Antônio Brito, presidente-executivo da Interfarma (Associação da Indústria Farmacêutica de Pesquisa), defende que o Brasil tenha uma excelência acadêmica, como ocorre em países da Europa e nos Estados Unidos. Outro desafio é eliminar as barreiras burocráticas e regulatórias. "Se o Brasil quiser crescer, tem de trilhar o caminho da inovação."

Governo pretende reverter o déficit de conhecimento

Jornalista: Mônica Scaramuzzo

O Brasil está disposto a investir em inovação. Em entrevista ao Valor, Carlos Augusto Grabois Gadelha, secretário de ciência e tecnologia e insumos estratégicos do Ministério da Saúde, disse que se o país quiser ser competitivo na área de saúde, tem de apostar em projetos inovadores. "Inovação não é só a molécula nova. O foco é passar a produzir o que o Brasil não produzia antes", disse o secretário. "Nosso déficit não é apenas comercial, mas de conhecimento", disse.

No ano passado, o déficit da balança comercial do setor da saúde foi da ordem de quase US$ 11 bilhões, segundo levantamento do Ministério da Saúde. Os principais produtos importados são os medicamentos biotecnológicos (como oncológicos e para doenças complexas, como artrite reumatoide) e fármacos (insumos farmacêuticos ativos), além de equipamentos para oncologia (aceleradores lineares e tomógrafos, por exemplo) e para diagnóstico por imagem, como aparelhos de ultrassom doppler colorido e de ressonância nuclear magnética.
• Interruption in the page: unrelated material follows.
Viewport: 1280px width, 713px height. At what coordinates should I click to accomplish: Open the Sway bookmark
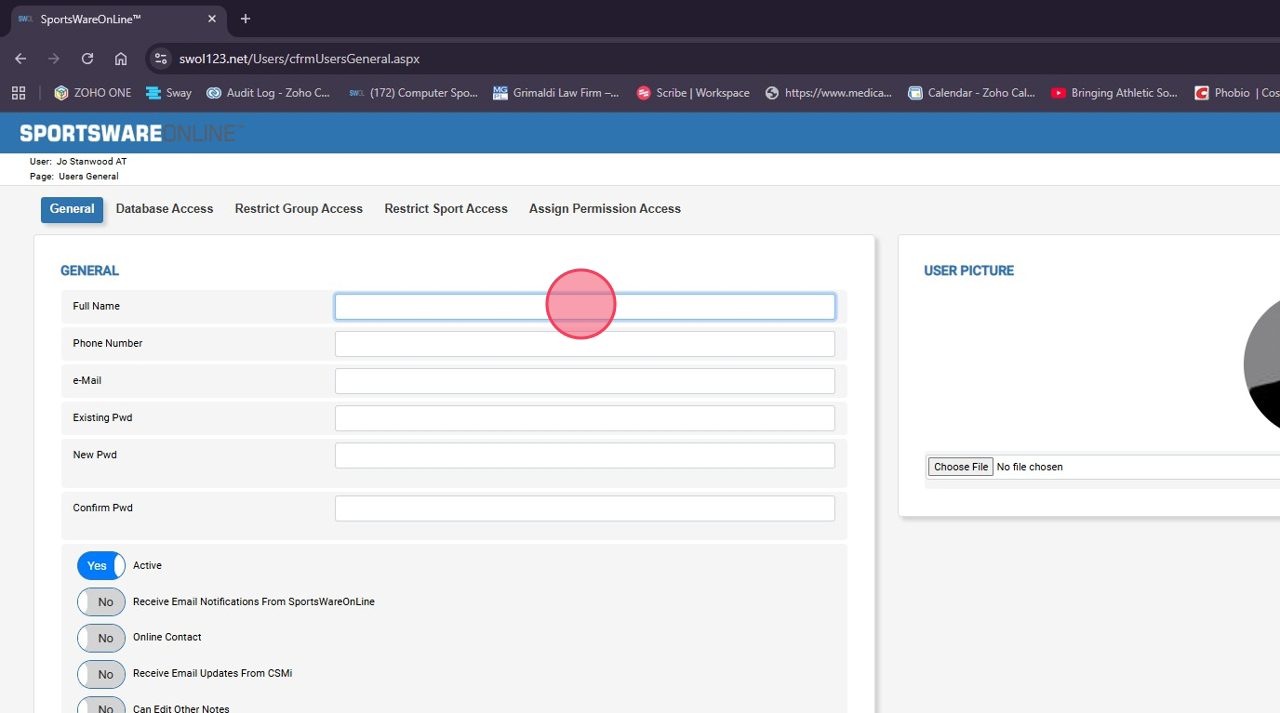tap(169, 93)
Segundo ele, com as iniciativas em curso, o país deverá ter uma "economia" de cerca de US$ 1 bilhão por ano, a partir de 2013. A principal medida que está sendo definida pelo governo é a instituição de uma margem de até 25% de ágio sobre o preço de uma máquina ou medicamento produzido no Brasil para quem participar de uma licitação pública. Gadelha explicou que o teto é de 25%, mas a margem será definida caso a caso.

"O uso do poder de compra do Estado está em pleno andamento, com estímulo de parceria entre o setor público e o privado, incluindo medicamentos e equipamentos", disse o secretário. Nos últimos anos, o BNDES realizou financiamento de cerca de R$ 4 bilhões para o setor, que também começou a contar com o apoio da empresa pública Finep (Financiadora de Estudos e Projetos).

O secretário reconhece que as indústrias enfrentam algumas barreiras regulatórias, mas afirmou que há disposição do governo para agilizar o processo junto à Anvisa (Agência de Vigilância Sanitária), no Sistema Nacional de Ética em Pesquisa (Sisnep) e na Comissão de Incorporação Tecnológica do Ministério da Saúde. Gadelha disse que as iniciativas de hoje são pensadas para o longo prazo.

Países como Irlanda, Coreia do Sul e Cingapura decidiram criar centros de excelência em inovação na área da saúde, que são consideradas referência internacional.

Especialistas do setor alertam que a iniciativa do governo é elogiável, mas boa parte dos laboratórios nacionais não está preparado para receber transferência tecnológica. "Muitas PPPs (Parceria Público-Privada) estão paradas", afirmou uma fonte.

Segundo o governo, muitas dessas parcerias entre laboratórios públicos e empresas privadas vão dar maior autonomia para que as instituições públicas sejam capazes de desenvolver produtos de alta complexidade.